### EXERCISE TASK
Rewrite the lines starting at "Open the Website tab" and ending at the last of the records, swapping "Website" for "Billing" and keeping everything else the same. Leave the pictures out.

Item-finding records:
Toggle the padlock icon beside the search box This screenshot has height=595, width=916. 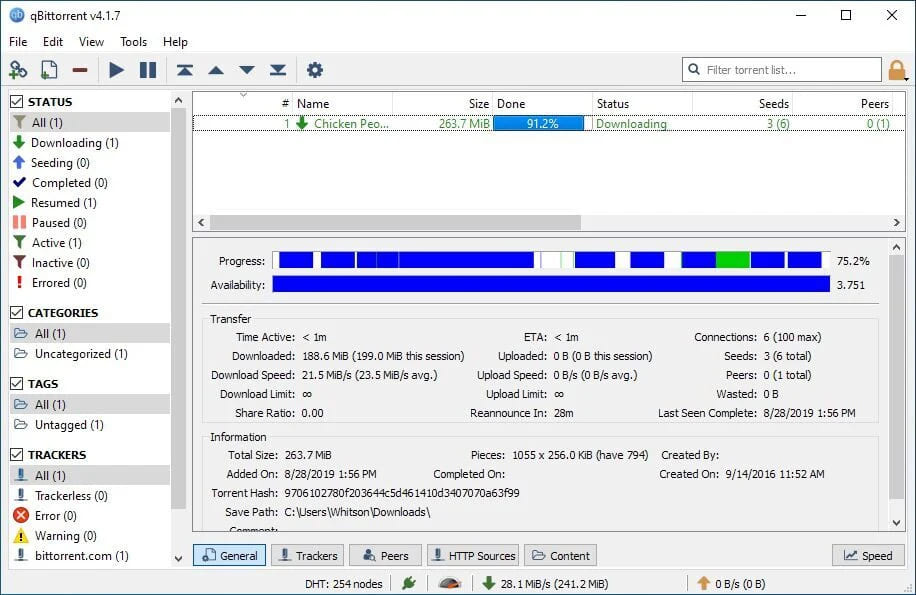(x=898, y=70)
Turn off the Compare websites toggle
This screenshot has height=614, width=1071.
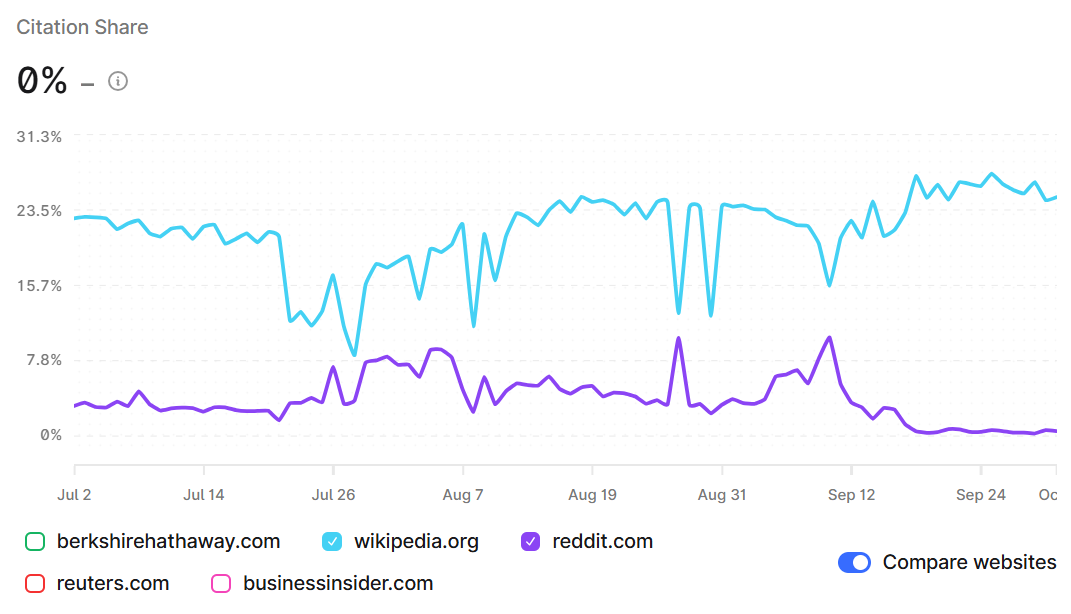tap(854, 562)
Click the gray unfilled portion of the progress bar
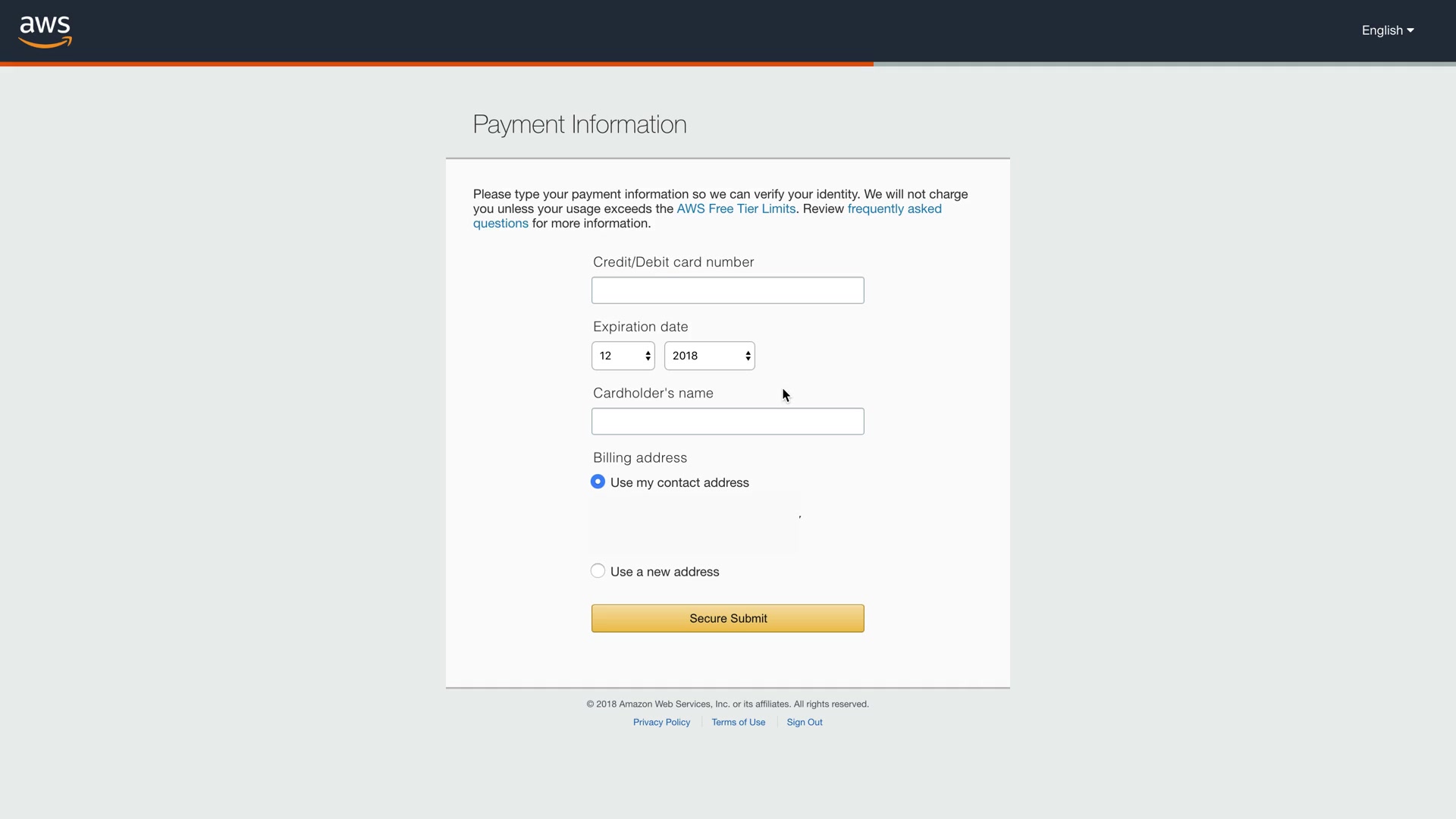Screen dimensions: 1456x819 pos(1164,64)
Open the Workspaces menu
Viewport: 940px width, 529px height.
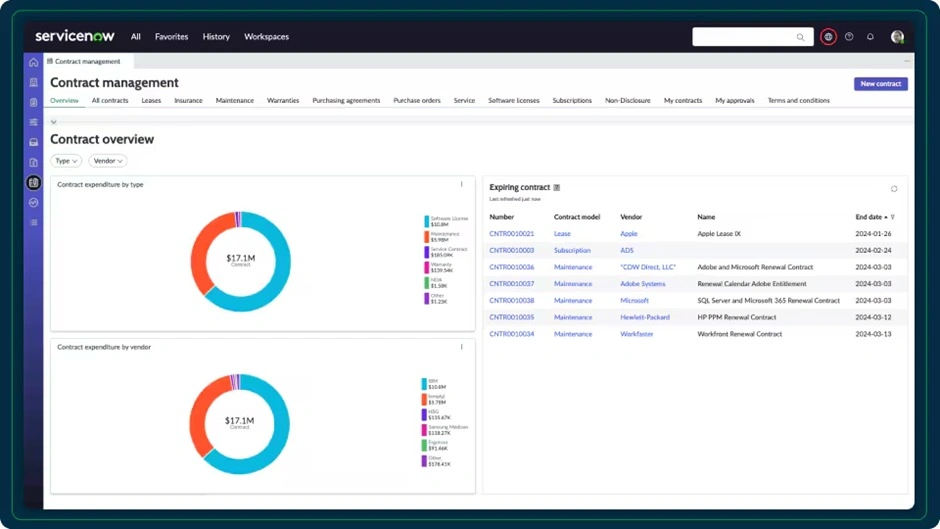click(x=266, y=37)
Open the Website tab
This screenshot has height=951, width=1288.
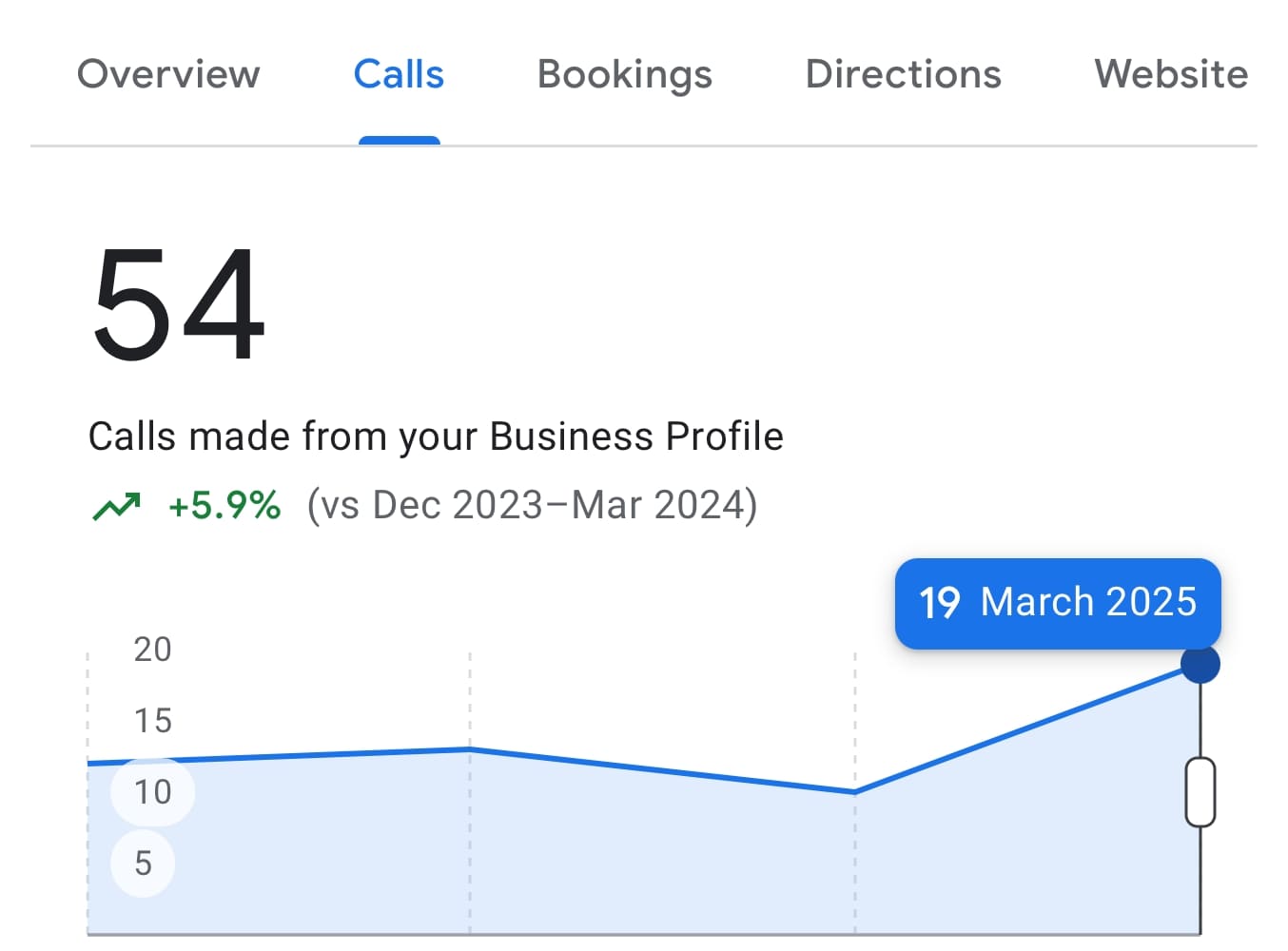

### ANSWER BELOW
Open the Billing tab
This screenshot has height=951, width=1288.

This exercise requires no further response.